__Activity__.
Would you reproduce all of the entries below, character for character?

─── Extracted records ───

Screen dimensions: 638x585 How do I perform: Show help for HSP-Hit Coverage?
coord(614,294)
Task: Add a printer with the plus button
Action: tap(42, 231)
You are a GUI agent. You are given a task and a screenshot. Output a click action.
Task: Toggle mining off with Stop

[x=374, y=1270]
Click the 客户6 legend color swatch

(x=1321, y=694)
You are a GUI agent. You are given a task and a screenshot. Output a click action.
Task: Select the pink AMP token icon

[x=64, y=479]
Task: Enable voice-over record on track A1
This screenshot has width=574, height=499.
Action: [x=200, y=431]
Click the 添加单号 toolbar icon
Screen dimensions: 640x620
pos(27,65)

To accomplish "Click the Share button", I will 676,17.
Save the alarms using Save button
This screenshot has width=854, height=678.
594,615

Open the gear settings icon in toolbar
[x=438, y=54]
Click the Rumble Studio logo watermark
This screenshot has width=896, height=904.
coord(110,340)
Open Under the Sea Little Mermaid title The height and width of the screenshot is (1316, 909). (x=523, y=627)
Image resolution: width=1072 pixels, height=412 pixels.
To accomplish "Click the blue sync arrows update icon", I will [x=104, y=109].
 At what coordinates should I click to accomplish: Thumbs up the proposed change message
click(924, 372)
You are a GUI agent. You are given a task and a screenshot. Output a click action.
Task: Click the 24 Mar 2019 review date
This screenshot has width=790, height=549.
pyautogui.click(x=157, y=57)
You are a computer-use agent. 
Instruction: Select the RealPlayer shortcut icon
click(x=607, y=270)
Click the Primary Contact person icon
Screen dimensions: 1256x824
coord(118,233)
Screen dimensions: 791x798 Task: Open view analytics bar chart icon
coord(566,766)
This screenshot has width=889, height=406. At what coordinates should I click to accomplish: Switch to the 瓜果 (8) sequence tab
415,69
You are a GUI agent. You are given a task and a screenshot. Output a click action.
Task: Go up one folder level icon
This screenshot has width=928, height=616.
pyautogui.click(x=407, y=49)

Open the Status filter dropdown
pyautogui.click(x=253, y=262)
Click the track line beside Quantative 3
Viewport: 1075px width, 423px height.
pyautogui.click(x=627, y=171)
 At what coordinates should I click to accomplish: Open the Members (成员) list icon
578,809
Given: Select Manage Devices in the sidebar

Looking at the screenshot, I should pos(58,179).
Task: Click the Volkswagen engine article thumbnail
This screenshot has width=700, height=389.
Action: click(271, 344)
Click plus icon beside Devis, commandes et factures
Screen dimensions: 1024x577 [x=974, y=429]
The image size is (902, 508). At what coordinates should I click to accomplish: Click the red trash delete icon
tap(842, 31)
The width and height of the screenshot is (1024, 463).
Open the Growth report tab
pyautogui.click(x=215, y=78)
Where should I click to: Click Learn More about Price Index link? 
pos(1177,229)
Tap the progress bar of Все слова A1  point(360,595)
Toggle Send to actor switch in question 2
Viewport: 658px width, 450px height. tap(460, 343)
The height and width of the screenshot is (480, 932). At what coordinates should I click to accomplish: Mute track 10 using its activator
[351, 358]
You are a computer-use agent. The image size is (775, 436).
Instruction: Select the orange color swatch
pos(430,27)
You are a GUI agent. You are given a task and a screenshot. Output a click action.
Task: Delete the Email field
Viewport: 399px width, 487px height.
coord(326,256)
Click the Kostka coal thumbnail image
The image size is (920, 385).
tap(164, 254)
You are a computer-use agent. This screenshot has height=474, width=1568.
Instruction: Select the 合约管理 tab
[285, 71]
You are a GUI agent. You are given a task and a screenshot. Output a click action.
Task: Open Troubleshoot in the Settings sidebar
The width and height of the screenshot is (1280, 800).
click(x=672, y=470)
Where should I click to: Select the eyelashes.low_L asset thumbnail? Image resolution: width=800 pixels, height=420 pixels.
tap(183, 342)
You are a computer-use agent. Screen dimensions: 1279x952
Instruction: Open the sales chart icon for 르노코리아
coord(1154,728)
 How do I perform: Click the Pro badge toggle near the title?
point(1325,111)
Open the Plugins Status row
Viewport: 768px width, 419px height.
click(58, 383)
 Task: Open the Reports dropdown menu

───

__Reply to the exercise__.
Screen dimensions: 638x585 How do I perform: Show help for HSP-Hit Coverage?
coord(614,294)
Task: Add a printer with the plus button
Action: tap(42, 231)
You are a GUI agent. You are given a task and a screenshot. Output a click action.
Task: Toggle mining off with Stop

[x=374, y=1270]
Click the 客户6 legend color swatch

(x=1321, y=694)
You are a GUI agent. You are given a task and a screenshot. Output a click action.
Task: Select the pink AMP token icon

[x=64, y=479]
Task: Enable voice-over record on track A1
This screenshot has width=574, height=499.
Action: [x=200, y=431]
Click the 添加单号 toolbar icon
Screen dimensions: 640x620
pos(27,65)

To accomplish "Click the Share button", I will 676,17.
Save the alarms using Save button
This screenshot has width=854, height=678.
594,615

Open the gear settings icon in toolbar
[x=438, y=54]
Click the Rumble Studio logo watermark
This screenshot has width=896, height=904.
coord(110,340)
Open Under the Sea Little Mermaid title The height and width of the screenshot is (1316, 909). (x=523, y=627)
Image resolution: width=1072 pixels, height=412 pixels.
To accomplish "Click the blue sync arrows update icon", I will [x=104, y=109].
 At what coordinates should I click to accomplish: Thumbs up the proposed change message
click(924, 372)
You are a GUI agent. You are given a task and a screenshot. Output a click action.
Task: Click the 24 Mar 2019 review date
This screenshot has width=790, height=549.
pyautogui.click(x=157, y=57)
You are a computer-use agent. 
Instruction: Select the RealPlayer shortcut icon
click(x=607, y=270)
Click the Primary Contact person icon
Screen dimensions: 1256x824
coord(118,233)
Screen dimensions: 791x798 Task: Open view analytics bar chart icon
coord(566,766)
This screenshot has width=889, height=406. At what coordinates should I click to accomplish: Switch to the 瓜果 (8) sequence tab
415,69
You are a GUI agent. You are given a task and a screenshot. Output a click action.
Task: Go up one folder level icon
This screenshot has width=928, height=616.
pyautogui.click(x=407, y=49)

Open the Status filter dropdown
pyautogui.click(x=253, y=262)
Click the track line beside Quantative 3
Viewport: 1075px width, 423px height.
pyautogui.click(x=627, y=171)
 At what coordinates should I click to accomplish: Open the Members (成员) list icon
578,809
Given: Select Manage Devices in the sidebar

Looking at the screenshot, I should pos(58,179).
Task: Click the Volkswagen engine article thumbnail
This screenshot has width=700, height=389.
Action: click(271, 344)
Click plus icon beside Devis, commandes et factures
Screen dimensions: 1024x577 [x=974, y=429]
The image size is (902, 508). At what coordinates should I click to accomplish: Click the red trash delete icon
tap(842, 31)
The width and height of the screenshot is (1024, 463).
Open the Growth report tab
pyautogui.click(x=215, y=78)
Where should I click to: Click Learn More about Price Index link? 
pos(1177,229)
Tap the progress bar of Все слова A1  point(360,595)
Toggle Send to actor switch in question 2
Viewport: 658px width, 450px height. tap(460, 343)
The height and width of the screenshot is (480, 932). At what coordinates should I click to accomplish: Mute track 10 using its activator
[351, 358]
You are a computer-use agent. The image size is (775, 436).
Instruction: Select the orange color swatch
pos(430,27)
You are a GUI agent. You are given a task and a screenshot. Output a click action.
Task: Delete the Email field
Viewport: 399px width, 487px height.
coord(326,256)
Click the Kostka coal thumbnail image
The image size is (920, 385).
tap(164, 254)
You are a computer-use agent. This screenshot has height=474, width=1568.
Instruction: Select the 合约管理 tab
[285, 71]
You are a GUI agent. You are given a task and a screenshot. Output a click action.
Task: Open Troubleshoot in the Settings sidebar
The width and height of the screenshot is (1280, 800).
click(x=672, y=470)
Where should I click to: Select the eyelashes.low_L asset thumbnail? Image resolution: width=800 pixels, height=420 pixels.
tap(183, 342)
You are a computer-use agent. Screen dimensions: 1279x952
Instruction: Open the sales chart icon for 르노코리아
coord(1154,728)
 How do I perform: Click the Pro badge toggle near the title?
point(1325,111)
Open the Plugins Status row
Viewport: 768px width, 419px height.
click(58, 383)
 Task: Open the Reports dropdown menu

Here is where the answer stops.